● Records for the exercise
--- START ---
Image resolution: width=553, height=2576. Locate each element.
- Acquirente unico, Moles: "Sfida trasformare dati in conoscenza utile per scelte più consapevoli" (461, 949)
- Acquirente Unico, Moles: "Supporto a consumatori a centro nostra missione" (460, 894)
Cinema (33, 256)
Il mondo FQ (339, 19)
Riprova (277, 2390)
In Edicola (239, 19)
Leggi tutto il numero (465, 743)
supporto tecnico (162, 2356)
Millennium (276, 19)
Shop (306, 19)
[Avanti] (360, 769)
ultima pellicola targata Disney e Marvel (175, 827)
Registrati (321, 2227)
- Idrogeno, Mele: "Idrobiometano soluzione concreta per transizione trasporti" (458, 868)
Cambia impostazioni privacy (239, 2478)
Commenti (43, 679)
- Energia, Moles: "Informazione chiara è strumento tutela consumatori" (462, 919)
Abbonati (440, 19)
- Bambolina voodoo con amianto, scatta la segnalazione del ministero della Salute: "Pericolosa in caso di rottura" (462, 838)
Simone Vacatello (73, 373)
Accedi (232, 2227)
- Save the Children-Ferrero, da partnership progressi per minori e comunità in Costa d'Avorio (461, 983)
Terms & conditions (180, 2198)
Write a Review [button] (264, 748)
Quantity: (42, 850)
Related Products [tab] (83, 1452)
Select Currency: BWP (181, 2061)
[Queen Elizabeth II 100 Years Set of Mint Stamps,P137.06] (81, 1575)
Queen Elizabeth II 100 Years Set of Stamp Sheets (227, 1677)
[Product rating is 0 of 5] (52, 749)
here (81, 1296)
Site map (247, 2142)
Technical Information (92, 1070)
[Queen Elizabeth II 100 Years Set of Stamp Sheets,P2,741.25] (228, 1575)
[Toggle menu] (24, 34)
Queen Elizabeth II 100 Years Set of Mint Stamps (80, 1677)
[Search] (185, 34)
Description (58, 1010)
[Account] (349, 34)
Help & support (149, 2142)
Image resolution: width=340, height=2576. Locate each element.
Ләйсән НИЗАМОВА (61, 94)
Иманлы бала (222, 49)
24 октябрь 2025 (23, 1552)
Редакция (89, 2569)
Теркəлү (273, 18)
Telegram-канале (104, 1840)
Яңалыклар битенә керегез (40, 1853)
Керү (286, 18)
--- END ---
Retype exactly the lines from the one containing "Help & support (149, 2142)" through the end of the data. Add nothing.

Help & support (149, 2142)
Image resolution: width=340, height=2576. Locate each element.
Ләйсән НИЗАМОВА (61, 94)
Иманлы бала (222, 49)
24 октябрь 2025 (23, 1552)
Редакция (89, 2569)
Теркəлү (273, 18)
Telegram-канале (104, 1840)
Яңалыклар битенә керегез (40, 1853)
Керү (286, 18)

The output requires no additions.